In January 2012, Key acquired 37 former HSBC Bank USA branches in Upstate New York from First Niagara for $110 million.
In January 2015, KeyBank participated in the construction debt financing syndicate behind the Balko Wind Project purchased from Apex Clean Energy by D.E. Shaw Renewable Investments
On October 30, 2015, KeyCorp announced the acquisition of First Niagara Bank for $4.1 billion in cash and stock. The deal strengthened Key's position in Upstate New York and New England, as well as entering Pennsylvania for the first time with a presence in both Philadelphia and Pittsburgh. The deal made Key a top five bank in Pittsburgh, and gave it branches that were once part of crosstown rival National City Corp., which Key had tried to acquire from PNC Financial Services following PNC's takeover of National City in 2008 before being outbid by First Niagara. On April 28, 2016, KeyCorp announced that 18 First Niagara branches in Erie and Niagara Counties in New York were sold to Northwest Savings Bank for antitrust reasons.
Naming Rights
KeyCorp holds the naming rights to KeyBank Center in Buffalo, New York. Key acquired the naming rights as part of their purchase of First Niagara. The arena is home to the Buffalo Sabres of the National Hockey League. The First Niagara purchase also gained Key the rights to KeyBank Pavilion near Pittsburgh.
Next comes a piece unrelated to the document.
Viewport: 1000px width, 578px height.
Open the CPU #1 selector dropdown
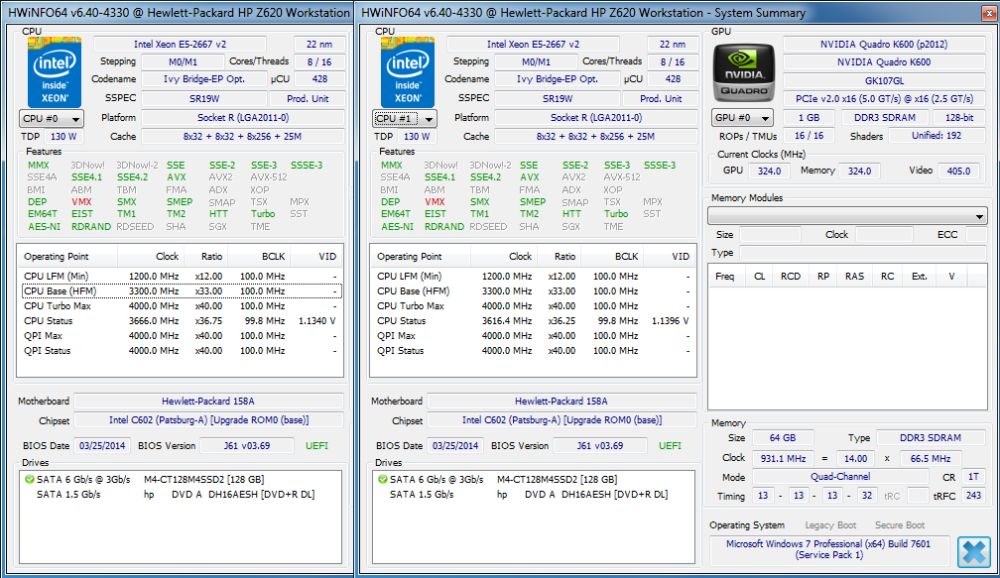(404, 119)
The company no longer owns the naming rights to KeyArena in Seattle, Washington, although the building continues to use the name. On April 11, 1995, the city of Seattle sold the naming rights to KeyCorp for $15.1 million, which renamed the Coliseum as KeyArena. In March 2009, the city and KeyCorp signed a new deal for a two-year term that ended December 31, 2010, at an annual fee of $300,000. The company did not renew the naming rights.
Controversy
Failure to cancel student loan debt of a decedent
According to The Huffington Post, KeyBank is "one of many private institutions without a clear policy about cancelling the student loan debt of a deceased individual." KeyBank attracted criticism over the student loan of Christopher Bryski, a Rutgers University undergraduate who died from a traumatic brain injury in 2006. Christopher owed KeyBank roughly $50,000 at the time of his death, and KeyBank demanded his parents, the cosigners of his debt, continue making the payments after he died. Christopher's brother Ryan launched a petition which was signed by over 78,000 people in its first week, asking KeyBank to forgive the debt. KeyBank agreed to forgive the debt several days later.